PROBLEM TO SOLVE — Please repeat the rows between the line holding "Screen dimensions: 800x500" and the line holding "click(x=395, y=56)", inclusive, with no changes.

MATERIAL PROVIDED —
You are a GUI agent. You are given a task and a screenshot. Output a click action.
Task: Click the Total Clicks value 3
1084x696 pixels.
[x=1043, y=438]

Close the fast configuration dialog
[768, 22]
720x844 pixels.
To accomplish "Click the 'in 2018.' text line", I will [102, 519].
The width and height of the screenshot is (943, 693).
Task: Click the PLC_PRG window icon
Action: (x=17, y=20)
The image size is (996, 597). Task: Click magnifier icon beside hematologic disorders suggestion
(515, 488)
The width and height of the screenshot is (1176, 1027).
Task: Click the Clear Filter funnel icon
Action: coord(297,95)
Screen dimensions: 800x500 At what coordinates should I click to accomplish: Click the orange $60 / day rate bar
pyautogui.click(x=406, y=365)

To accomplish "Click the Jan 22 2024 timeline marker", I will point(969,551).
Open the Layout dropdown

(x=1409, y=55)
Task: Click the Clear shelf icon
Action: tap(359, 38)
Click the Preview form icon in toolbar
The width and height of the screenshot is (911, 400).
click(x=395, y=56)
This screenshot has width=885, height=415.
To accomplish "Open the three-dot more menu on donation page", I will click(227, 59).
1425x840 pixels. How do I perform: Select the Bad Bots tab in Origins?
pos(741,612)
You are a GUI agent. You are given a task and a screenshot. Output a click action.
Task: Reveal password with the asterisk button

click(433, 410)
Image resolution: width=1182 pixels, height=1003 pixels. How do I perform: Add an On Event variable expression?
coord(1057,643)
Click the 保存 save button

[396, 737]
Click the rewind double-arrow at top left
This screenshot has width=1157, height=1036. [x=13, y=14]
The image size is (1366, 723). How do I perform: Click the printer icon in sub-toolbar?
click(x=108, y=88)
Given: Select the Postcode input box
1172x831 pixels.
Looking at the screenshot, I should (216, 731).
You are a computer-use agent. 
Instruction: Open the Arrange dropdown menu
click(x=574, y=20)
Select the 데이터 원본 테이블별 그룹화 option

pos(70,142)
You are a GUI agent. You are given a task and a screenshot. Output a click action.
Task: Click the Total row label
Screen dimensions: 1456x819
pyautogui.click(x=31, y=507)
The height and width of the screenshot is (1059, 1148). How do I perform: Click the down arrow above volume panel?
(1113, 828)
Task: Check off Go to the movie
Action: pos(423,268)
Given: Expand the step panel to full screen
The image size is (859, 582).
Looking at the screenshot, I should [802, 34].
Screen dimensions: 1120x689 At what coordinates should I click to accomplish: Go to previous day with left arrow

ANSWER TO THE PROBLEM —
Screen dimensions: 800x500 At what coordinates should I click to accomplish: Click the orange $60 / day rate bar
pyautogui.click(x=406, y=365)

To accomplish "Click the Jan 22 2024 timeline marker", I will point(969,551).
Open the Layout dropdown

(x=1409, y=55)
Task: Click the Clear shelf icon
Action: tap(359, 38)
Click the Preview form icon in toolbar
The width and height of the screenshot is (911, 400).
click(x=395, y=56)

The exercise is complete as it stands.